Tag Archives: bears

A threat to learning that we rarely consider

Old Scary-Go-Round `Bears Will Eat You' t-shirt artwork

I have some sort of rule about not featuring my students on this blog, as you may have observed. It’s not fair on them to be identifiable in such a fashion, I figure, and looks unprofessional and gossipy. Sometimes, however, just sometimes, the exigencies of due credit require a breach of this rule. I cannot, cannot pass up the chance to blog this gem that one of my students the term before last found in the reading, and since I hadn’t seen it myself I think she deserves credit. I have checked with her and she’s cool with that so all due praise to her and on we go. I quote no-one less than Giles Constable:

… there was an active exchange of manuscripts among religious houses in the twelfth century. Peter the Venerable wrote to the Carthusians in 1136/7 asking for a volume of the letters of St Augustine ‘because by accident a bear ate a large part of ours in one of our dependencies’.69

69 Peter the Venerable, Ep. 25, ed. Constable, I, 47; see the notes in II, 112.

This only goes to prove that Carl was right, as so often, to warn us all from Got Medieval: “When you least expect it… expect BEARS!!!” Though how one got a taste for Augustine, I guess that Peter sadly felt it unedifying to explain…

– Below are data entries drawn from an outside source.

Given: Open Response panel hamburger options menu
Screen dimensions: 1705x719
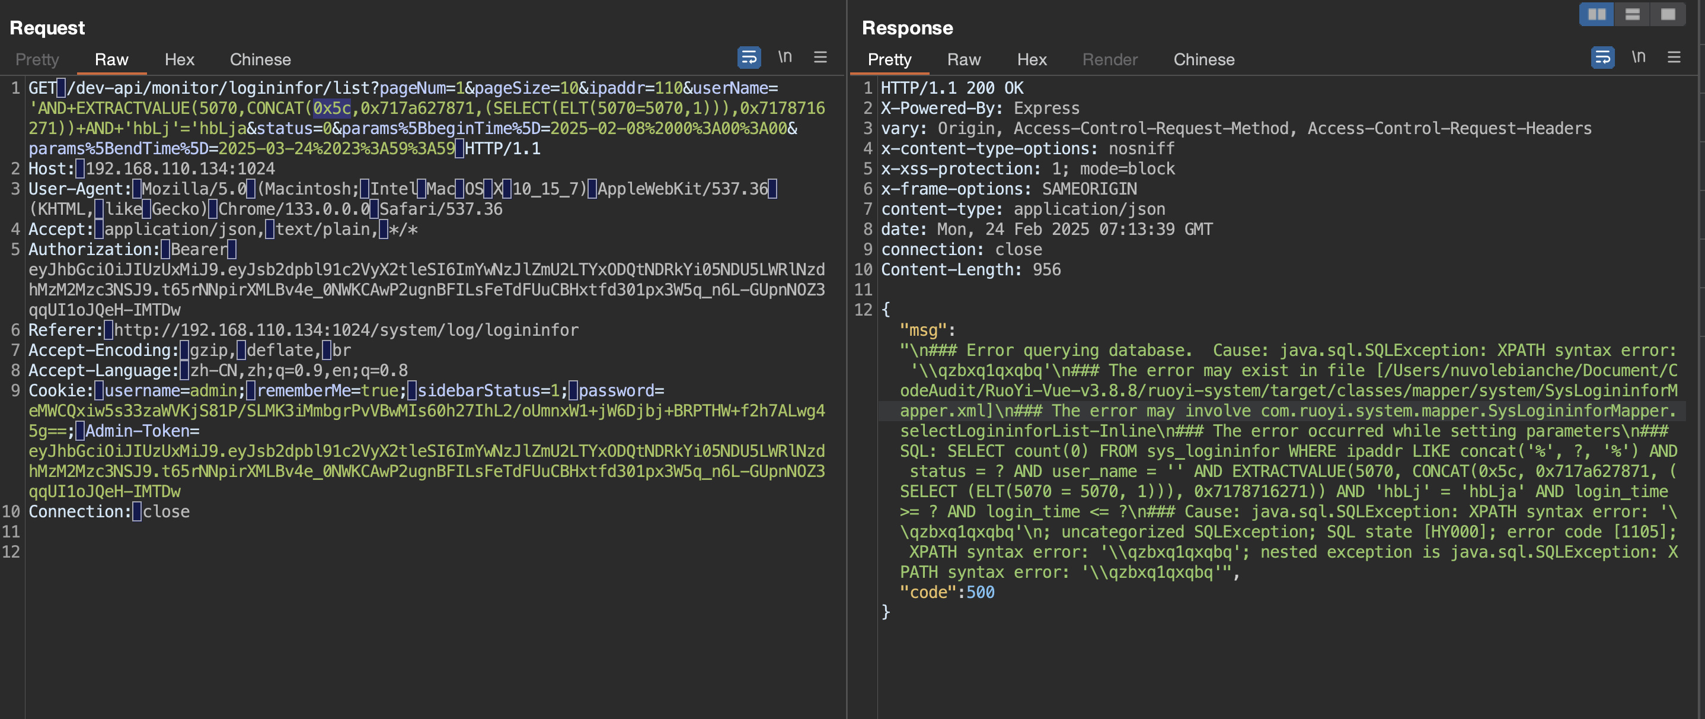Looking at the screenshot, I should (x=1674, y=58).
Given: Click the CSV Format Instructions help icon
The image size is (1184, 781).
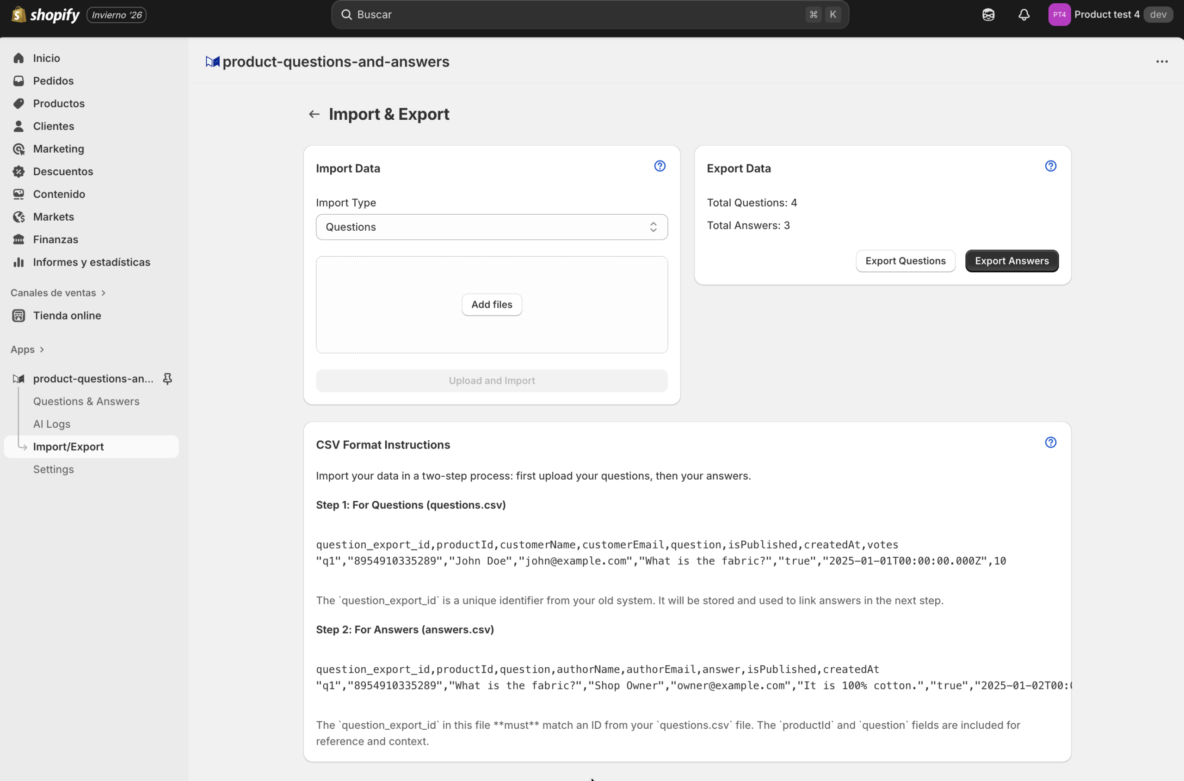Looking at the screenshot, I should [1051, 443].
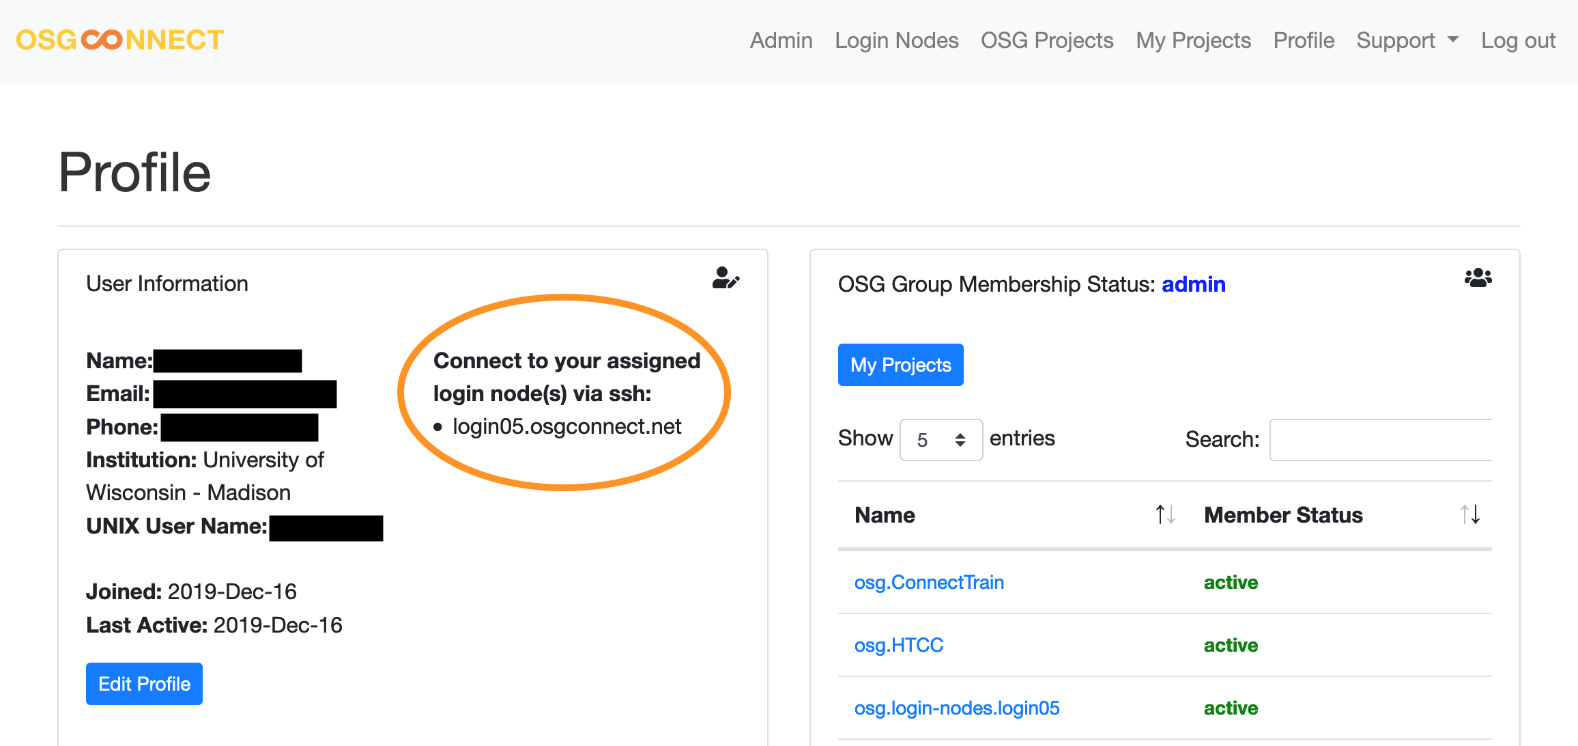This screenshot has width=1578, height=746.
Task: Focus the table Search input field
Action: coord(1380,439)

The quote from Giles Constable, The Reformation of the Twelfth Century, Trevelyan Lectures 1985 (Cambridge 1996), p. 222, cit. Jane Cahill, “Why did the monastic ideal exercise such a potent influence upon both clergy and laity before c. 1200?”, unpublished essay for the course ‘General History II: the formation of medieval Christendom, 1000-1300‘, 1st November 2011; Constable’s reference is to Constable (ed.), The Letters of Peter the Venerable, Harvard Historical Studies 78 (Cambridge 1967), 2 vols.